Opinion Opinion 92-5

Date: 08/04/1992
Organization: Massachusetts Supreme Judicial Court

Ethical Opinions for Clerks of the Courts

Additional, more detailed, discussion on issues raised in #92-4.

Dear Clerk:

The Committee acknowledges receipt of your letter of June 3, 1992, requesting that the Committee review your previous April 13, 1992 request for advice and the Committee's response of May 27, 1992 in light of an Informal Opinion received by you from the State Ethics Commission. The Committee considered your request at its last meeting. After review of your letters and of the Informal Opinion which you enclosed, it continues to be the Committee's opinion that involvement by you, a Assistant Clerk-Magistrate, in the business of a private court system would be the sort of business and/or financial activity prohibited by Canons 4(c) and 5(c)(1) of the Code of Professional Responsibility for Clerks of Court.

The Canons are designed to operate prophylactically. The Rules do not await an actual impropriety nor do they depend upon recusal to solve conflicts where the situation is one which "might reasonably create" them. A determination that they apply does not presume any lack of integrity by the Clerk.

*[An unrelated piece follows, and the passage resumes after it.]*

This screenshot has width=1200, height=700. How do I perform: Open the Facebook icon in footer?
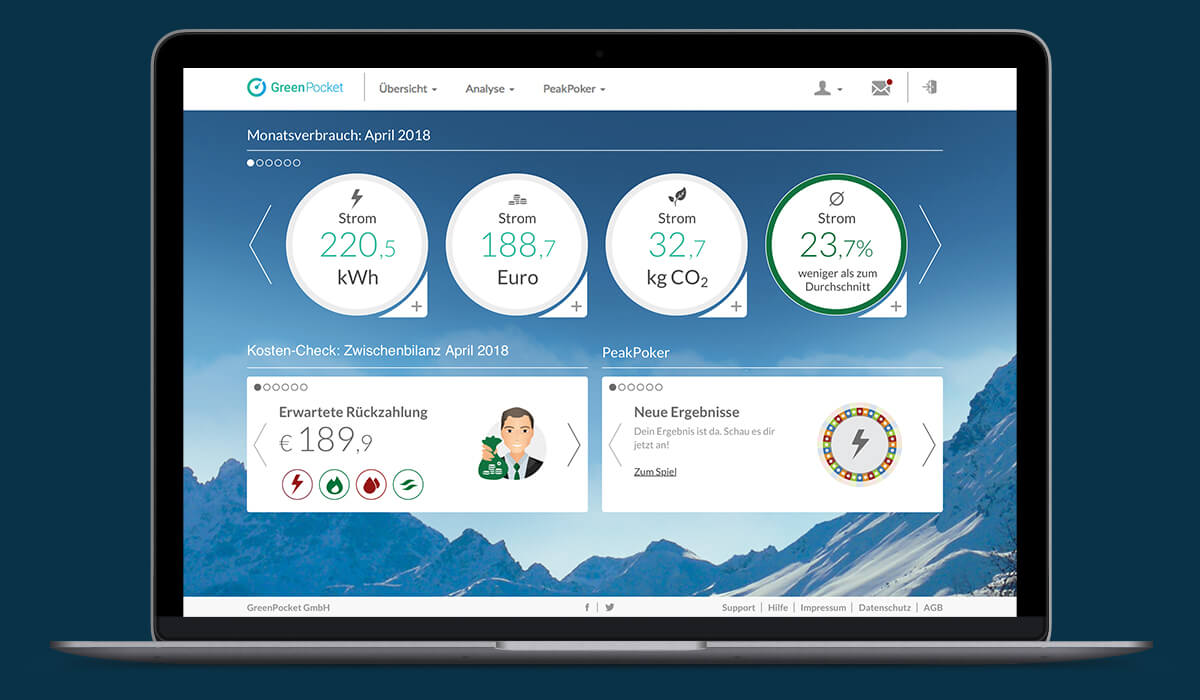point(587,607)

Since lawyers and parties to disputes which may already be pending in the court system or could become pending would be the primary clients and sources of business for the private court system, a Clerk-Magistrate's identification with a private, profit-making court system raises numerous concerns. Whether or not the Clerk solicits business from those before the court, attorneys who know of the association might attempt to gain favor through the placement of business. Ties to a private court system could inhibit a Clerk from recommending alternative dispute resolution in a matter for which he might otherwise deem it appropriate. Certainly, the business would involve the Clerk in transactions with lawyers and other persons "likely to come before the Court," in the terms of Canon 5(c)(1).

The Code to which Clerk-Magistrates must conform is somewhat broader in terms of protection of the integrity of the office and also more specific to the role of the Clerk-Magistrate than the provisions of G. L. c. 268A, which were the subject of the Informal Opinion and which it is not for us to interpret. It remains the Committee's opinion that business dealings or interests in a private, profit-making court system by a Clerk-Magistrate would be prohibited by the Code.